I had horrendous side effects from down regging - something that I did not experience in my two previous rounds of treatment. The symptoms were so severe that I ended up being signed off sick for a week - something else which is totally out of character. I was in floods of tears about absolutely nothing and I could not stop crying. The doctor explained to me that it was all down to hormone imbalalnce. Thankfully I started to feel better once I started taking the progynova.

I have been having really bizarre vivid dreams the last few nights as well - something that I do not recall experiencing in my previous cycles. On Wednesday night I was arrested accused of travelling on a forged passport, on Thursday I was swimming with dolphins and last night the house was taken hostage by enviromental terrorists (not quite sure what an enviromental terrorist is but they seemed very real last night!!)

Hope you feel better soon honey and good luck with your fet on Wednesday   

love

Helen
xxx


----------



## ambrosine (May 11, 2006)

oh my goodness, exactly, ....i thought i was in a conspiracy, after my last round of ivf...when i came off everything...it was HORRIFIC....awful....

So at least im not alone.....oh thank goodness....i see you are in spain, doing ivf..oh my how brave ...and how nice to see a bit of sunshine.....  
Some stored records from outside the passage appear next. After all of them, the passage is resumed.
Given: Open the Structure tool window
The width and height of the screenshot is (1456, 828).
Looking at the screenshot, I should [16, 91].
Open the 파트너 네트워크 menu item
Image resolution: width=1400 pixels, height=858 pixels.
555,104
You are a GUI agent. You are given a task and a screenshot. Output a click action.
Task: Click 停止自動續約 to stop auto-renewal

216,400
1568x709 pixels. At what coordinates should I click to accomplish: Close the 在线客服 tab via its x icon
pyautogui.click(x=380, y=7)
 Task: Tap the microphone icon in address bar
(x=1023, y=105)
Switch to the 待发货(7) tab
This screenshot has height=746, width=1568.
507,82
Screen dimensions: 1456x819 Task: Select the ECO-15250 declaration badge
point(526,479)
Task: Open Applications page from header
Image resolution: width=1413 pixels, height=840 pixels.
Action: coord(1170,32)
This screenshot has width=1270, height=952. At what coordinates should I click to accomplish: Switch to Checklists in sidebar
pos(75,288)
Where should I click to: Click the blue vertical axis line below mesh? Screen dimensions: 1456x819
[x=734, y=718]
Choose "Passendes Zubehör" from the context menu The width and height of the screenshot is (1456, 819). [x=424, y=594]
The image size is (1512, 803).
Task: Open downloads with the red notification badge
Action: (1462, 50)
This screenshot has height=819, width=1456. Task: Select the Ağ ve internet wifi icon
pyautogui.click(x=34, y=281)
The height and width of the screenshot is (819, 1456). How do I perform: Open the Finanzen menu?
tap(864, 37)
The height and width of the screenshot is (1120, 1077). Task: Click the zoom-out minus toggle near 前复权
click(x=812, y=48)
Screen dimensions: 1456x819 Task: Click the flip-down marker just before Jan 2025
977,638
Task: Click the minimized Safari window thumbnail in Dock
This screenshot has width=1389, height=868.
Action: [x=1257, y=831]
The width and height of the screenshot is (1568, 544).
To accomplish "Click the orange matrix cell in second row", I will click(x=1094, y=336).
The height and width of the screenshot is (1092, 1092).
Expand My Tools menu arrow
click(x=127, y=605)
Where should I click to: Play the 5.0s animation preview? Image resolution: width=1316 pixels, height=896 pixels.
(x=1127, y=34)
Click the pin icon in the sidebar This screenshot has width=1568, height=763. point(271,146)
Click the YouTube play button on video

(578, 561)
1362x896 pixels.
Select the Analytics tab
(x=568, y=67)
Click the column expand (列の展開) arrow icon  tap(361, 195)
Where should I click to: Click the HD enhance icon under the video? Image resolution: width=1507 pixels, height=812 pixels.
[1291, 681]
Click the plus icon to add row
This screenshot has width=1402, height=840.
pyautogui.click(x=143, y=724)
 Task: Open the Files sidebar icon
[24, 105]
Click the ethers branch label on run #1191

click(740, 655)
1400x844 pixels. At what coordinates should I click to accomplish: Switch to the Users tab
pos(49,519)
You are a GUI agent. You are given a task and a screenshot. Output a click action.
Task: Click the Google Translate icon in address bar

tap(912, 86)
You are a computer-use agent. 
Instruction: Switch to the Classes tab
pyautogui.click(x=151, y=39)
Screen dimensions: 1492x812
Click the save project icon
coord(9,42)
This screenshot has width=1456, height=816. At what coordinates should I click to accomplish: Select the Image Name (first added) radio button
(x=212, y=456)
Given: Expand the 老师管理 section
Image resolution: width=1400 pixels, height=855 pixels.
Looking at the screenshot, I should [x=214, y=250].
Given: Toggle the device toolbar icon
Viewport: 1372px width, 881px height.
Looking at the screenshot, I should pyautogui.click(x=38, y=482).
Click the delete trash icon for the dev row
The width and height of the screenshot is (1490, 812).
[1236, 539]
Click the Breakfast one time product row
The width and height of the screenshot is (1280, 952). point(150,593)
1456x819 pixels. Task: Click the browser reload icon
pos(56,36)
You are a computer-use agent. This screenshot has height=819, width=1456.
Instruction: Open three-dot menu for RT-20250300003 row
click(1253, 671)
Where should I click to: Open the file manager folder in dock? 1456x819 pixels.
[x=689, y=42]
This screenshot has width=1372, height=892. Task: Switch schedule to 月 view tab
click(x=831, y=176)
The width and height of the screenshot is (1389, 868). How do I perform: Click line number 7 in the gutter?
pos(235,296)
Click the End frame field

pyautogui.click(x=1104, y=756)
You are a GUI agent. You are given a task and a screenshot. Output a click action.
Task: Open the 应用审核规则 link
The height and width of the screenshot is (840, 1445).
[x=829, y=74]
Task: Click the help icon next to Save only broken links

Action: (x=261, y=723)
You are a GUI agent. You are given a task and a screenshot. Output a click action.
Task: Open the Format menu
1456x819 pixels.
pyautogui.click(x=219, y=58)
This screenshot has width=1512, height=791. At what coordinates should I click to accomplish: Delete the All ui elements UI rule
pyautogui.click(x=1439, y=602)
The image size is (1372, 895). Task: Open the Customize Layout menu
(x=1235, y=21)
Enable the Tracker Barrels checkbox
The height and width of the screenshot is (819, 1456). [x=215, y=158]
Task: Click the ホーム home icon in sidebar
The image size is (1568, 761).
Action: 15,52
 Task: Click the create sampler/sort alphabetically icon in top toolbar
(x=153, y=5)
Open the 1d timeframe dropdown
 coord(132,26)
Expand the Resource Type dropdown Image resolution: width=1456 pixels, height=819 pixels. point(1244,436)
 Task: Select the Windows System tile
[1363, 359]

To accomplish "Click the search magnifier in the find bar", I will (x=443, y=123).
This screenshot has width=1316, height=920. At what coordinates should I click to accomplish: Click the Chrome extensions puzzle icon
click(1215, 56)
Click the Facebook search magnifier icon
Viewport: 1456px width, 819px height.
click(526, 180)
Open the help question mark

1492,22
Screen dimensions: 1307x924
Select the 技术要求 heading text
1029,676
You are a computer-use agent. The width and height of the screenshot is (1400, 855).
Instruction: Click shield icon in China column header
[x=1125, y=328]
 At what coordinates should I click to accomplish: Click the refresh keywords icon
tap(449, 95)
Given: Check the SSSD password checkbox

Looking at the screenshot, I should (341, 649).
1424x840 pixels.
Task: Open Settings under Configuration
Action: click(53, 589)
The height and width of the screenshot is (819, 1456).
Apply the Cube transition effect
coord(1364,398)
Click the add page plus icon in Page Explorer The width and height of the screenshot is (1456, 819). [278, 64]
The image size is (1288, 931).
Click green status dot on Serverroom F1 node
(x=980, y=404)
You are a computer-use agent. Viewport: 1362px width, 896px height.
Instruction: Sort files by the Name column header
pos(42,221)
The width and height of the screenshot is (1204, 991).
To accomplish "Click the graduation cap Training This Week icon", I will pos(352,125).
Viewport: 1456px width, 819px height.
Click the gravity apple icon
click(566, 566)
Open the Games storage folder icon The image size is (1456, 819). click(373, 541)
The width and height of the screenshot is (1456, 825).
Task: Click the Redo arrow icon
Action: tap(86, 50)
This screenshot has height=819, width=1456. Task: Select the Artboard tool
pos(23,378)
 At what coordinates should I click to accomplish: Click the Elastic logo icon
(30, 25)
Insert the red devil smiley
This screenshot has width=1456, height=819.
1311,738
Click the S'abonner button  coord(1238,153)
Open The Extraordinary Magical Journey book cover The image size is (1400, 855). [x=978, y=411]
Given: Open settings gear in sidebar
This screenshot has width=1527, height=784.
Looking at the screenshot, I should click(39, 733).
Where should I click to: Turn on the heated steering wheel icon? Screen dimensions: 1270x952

thank you so much for your reply xxxxxxxxxxxxxxxxxx

ambrosine


----------



## freespirit. (Nov 24, 2004)

Hi ,
i just had to reply to you !! Because yes i most definatly get the most horrendous vivid dreams when doing tx , i think its the buseralin that does it . I can often recall my dreams in the morning with frightening detail too !! I thought about getting an interpritation book , and to find out why we do really dream , but then decided not to as it would be way too scary .
Good luck ladies , its all gona be worth it  
Freespirit
x x x


----------



## kylieoz (Oct 20, 2006)

I had to reply to this post! During my last fet, I was having awful dreams about people dying. I think the worst one was about my 2 year old niece dying in an accident, I woke up and was inconsolable. It was really frightening, and I got to the point where I was afraid to go to sleep. We're having another fet mid feb, and I'm not looking forward to it. Good luck with your fet, hope all goes well. Kylie.


----------



## radnorgirl (Oct 18, 2005)

No dreams for me last night - at least not that I can remember!!!

Helen
x


----------